===== TEXTAUSZUG

Weniger als 10 % sollte man übrigens auf keinen Fall schätzen. Und auch die 10% gelten nur, wenn wirklich ein sehr fähiger Projektleiter auf der Gegenseite sitzt. Üblich sind tatsächlich ehr 20 %. Die Zeit ist für Abstimmungsmeetings mit dem Kunden, Statusreports, Zeitenbuchung, Teilergebnisvorstellung und ähnliches angesetzt.

Was ist nun also die Empfehlung für die Projektleiter-Frage? Das lässt sich leider nicht ganz einfach beantworten. Ist man neu bei einem Kunden ist man immer in der ungünstigen Situation, dass man den Projektleiter und seine Arbeitsweise nicht kennt. Ein guter Rat wäre es, den Projektleiter in Erfahrung zu bringen. Während es bei den Lieferanten üblich ist eine Vita zu verlangen, ist das umgekehrt leider nicht zu erwarten. Daher wäre das beste den Projektleiter um ein persönliches Gespräch zu bitten um die Stärken und Schwächen etwas auszuloten. Wenn das aus diversen Gründen nicht möglich ist, würde ich tatsächlich einen Aufwand von 20 % veranschlagen und einen eigenen Projektleiter einsetzen. Sollten in der Ausschreibung bereits Punkte auftauchen, welche die Kompetenz des Projektleiters fragwürdig machen, sollte man dies mit zusätzlichen Risiken bewerten. Diese Punkte könnten beispielsweise sein, dass kein fester Zeitplan aus der Ausschreibung ersichtlich ist, oder der Kunde insgesamt in seinem Kommunikationsverhalten unzuverlässig oder unschlüssig wirkt. In diesem Fall sollte man durchaus noch einmal 5% aufschlagen. Ist der Kunde hingegen bereit zu einem Gespräch und macht der Projektleiter auf den ersten Eindruck einen Kompetenten Eindruck, würde ich den Aufwand um 5% reduzieren und lediglich 15 % veranschlagen. Weiter sollte man diese Aufwände tatsächlich nur reduzieren, wenn man bereits erste Projekterfahrung mit dem Kunden-Projektleiter sammeln konnte.

==========

● DIE AUFGABE
Gib aus dem Textauszug über die Projektleiter-Frage den Abschnitt wörtlich wieder, beginnend bei „Weniger als 10“ und endend bei „Zeitenbuchung, Teilergebnisvorstellung und ähnliches angesetzt.“.

===== EINTRÄGE

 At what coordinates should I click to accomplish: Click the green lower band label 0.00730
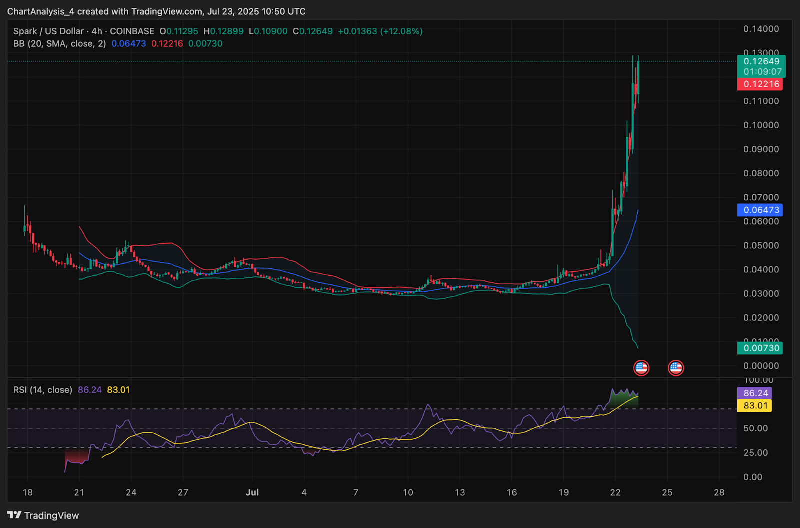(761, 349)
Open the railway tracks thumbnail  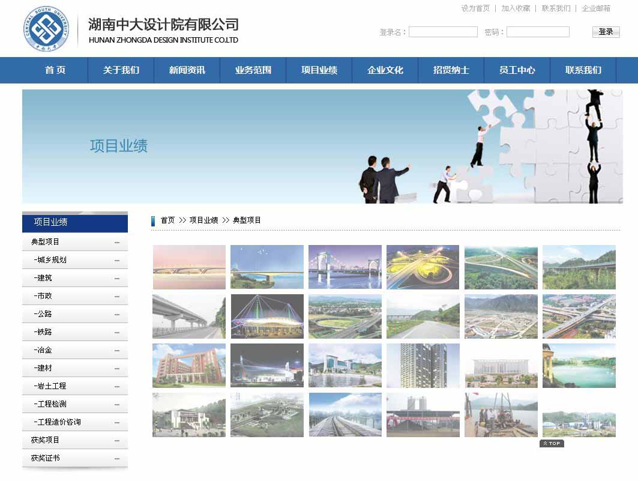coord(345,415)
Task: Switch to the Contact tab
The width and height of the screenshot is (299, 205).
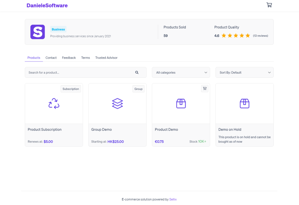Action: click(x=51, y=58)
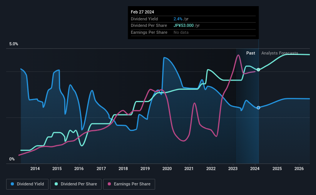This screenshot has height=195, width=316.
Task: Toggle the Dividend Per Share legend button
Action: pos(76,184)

==========
===== EINTRÄGE

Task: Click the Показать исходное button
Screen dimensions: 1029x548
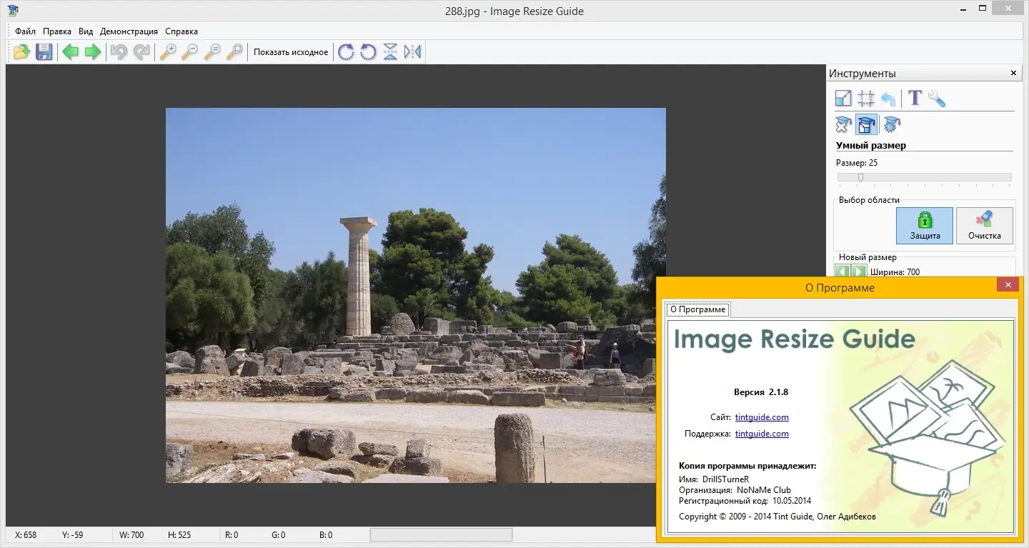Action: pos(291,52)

==========
===== EINTRÄGE

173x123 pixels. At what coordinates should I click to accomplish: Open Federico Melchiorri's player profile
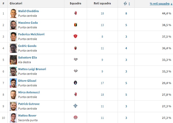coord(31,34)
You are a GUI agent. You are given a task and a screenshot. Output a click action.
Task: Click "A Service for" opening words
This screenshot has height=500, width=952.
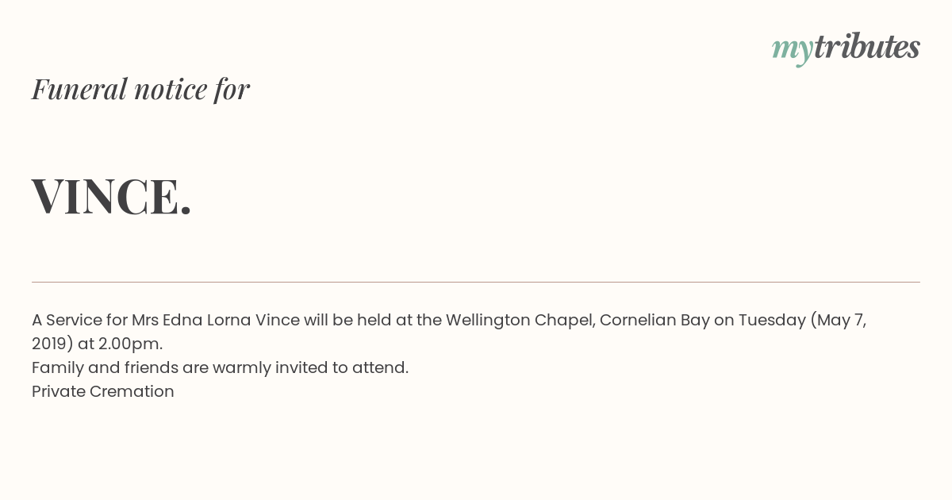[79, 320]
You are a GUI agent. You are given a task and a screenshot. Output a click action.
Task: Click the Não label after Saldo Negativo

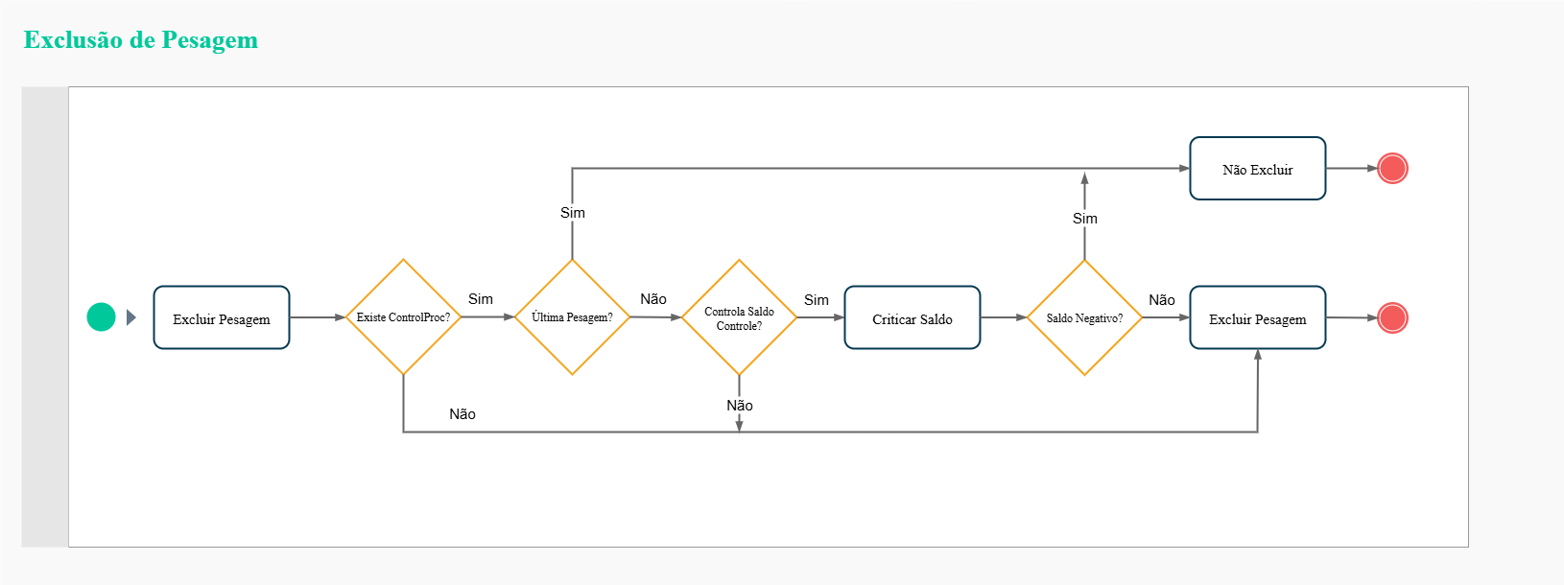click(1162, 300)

==========

● ENDERGEBNIS
Weniger als 10 % sollte man übrigens auf keinen Fall schätzen. Und auch die 10% gelten nur, wenn wirklich ein sehr fähiger Projektleiter auf der Gegenseite sitzt. Üblich sind tatsächlich ehr 20 %. Die Zeit ist für Abstimmungsmeetings mit dem Kunden, Statusreports, Zeitenbuchung, Teilergebnisvorstellung und ähnliches angesetzt.